List each line of the records that holds the word "Task".

***** MATERIAL PROVIDED *****

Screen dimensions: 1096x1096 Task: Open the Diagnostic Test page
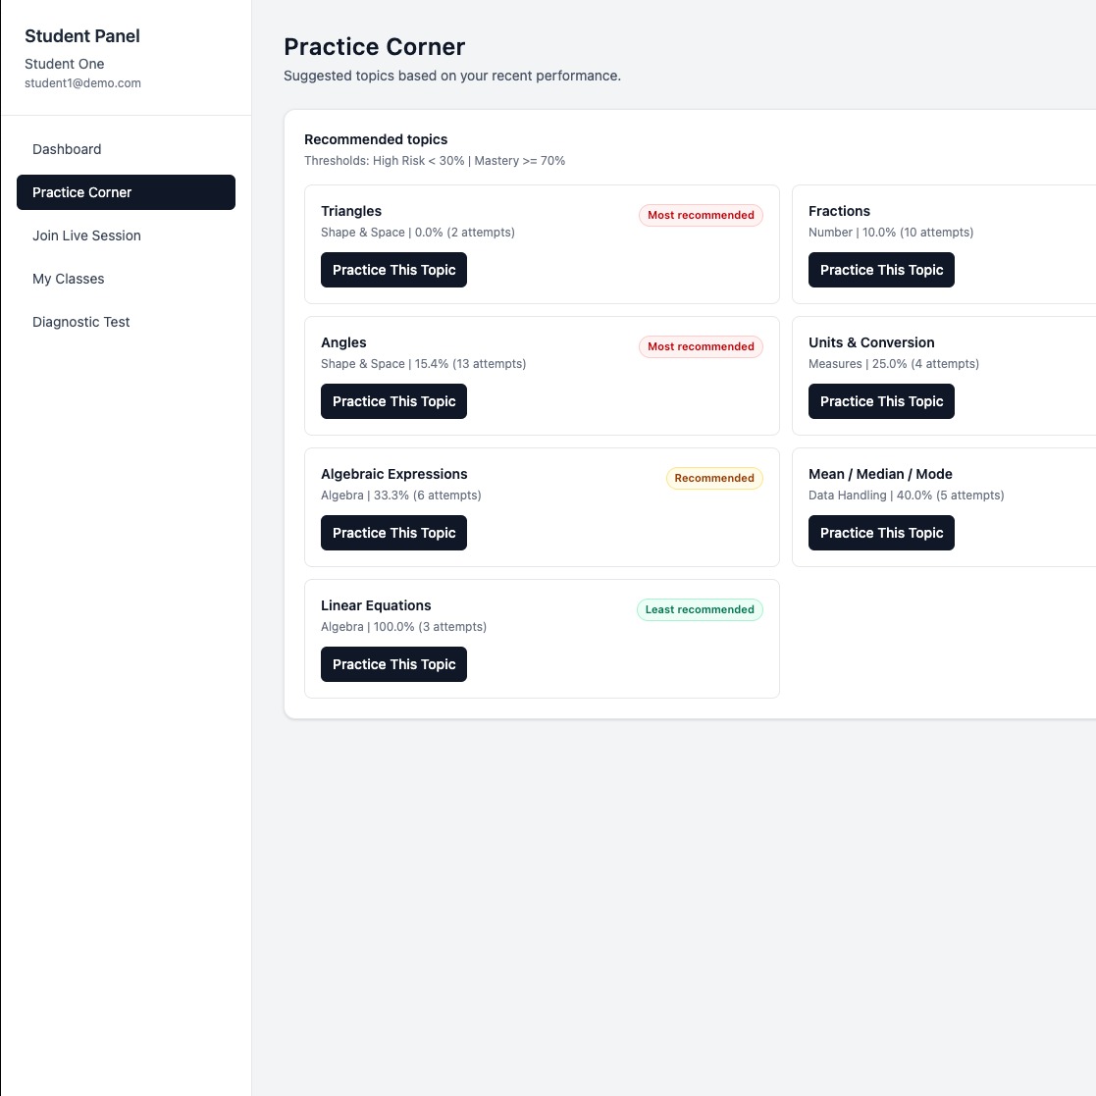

*****
***** MATERIAL PROVIDED *****

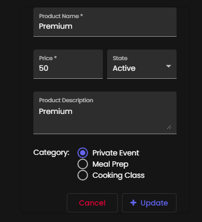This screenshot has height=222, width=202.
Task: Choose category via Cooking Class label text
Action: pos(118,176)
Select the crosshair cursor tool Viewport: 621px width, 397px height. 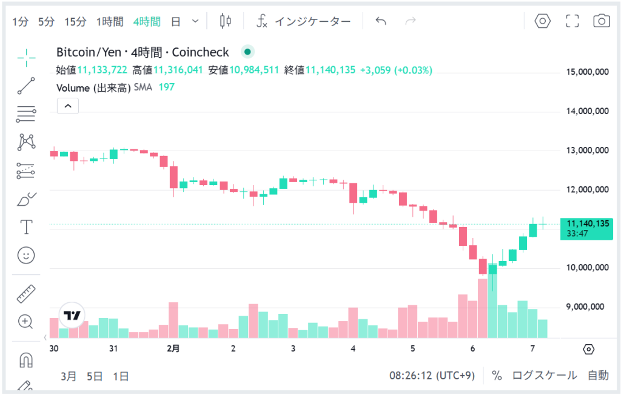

*****
***** MATERIAL PROVIDED *****

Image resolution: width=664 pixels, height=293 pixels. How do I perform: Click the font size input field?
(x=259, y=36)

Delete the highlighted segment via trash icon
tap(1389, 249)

*****

== SOLUTION ==
Screen dimensions: 1096x1096 Task: Open the Diagnostic Test page
Task: Choose category via Cooking Class label text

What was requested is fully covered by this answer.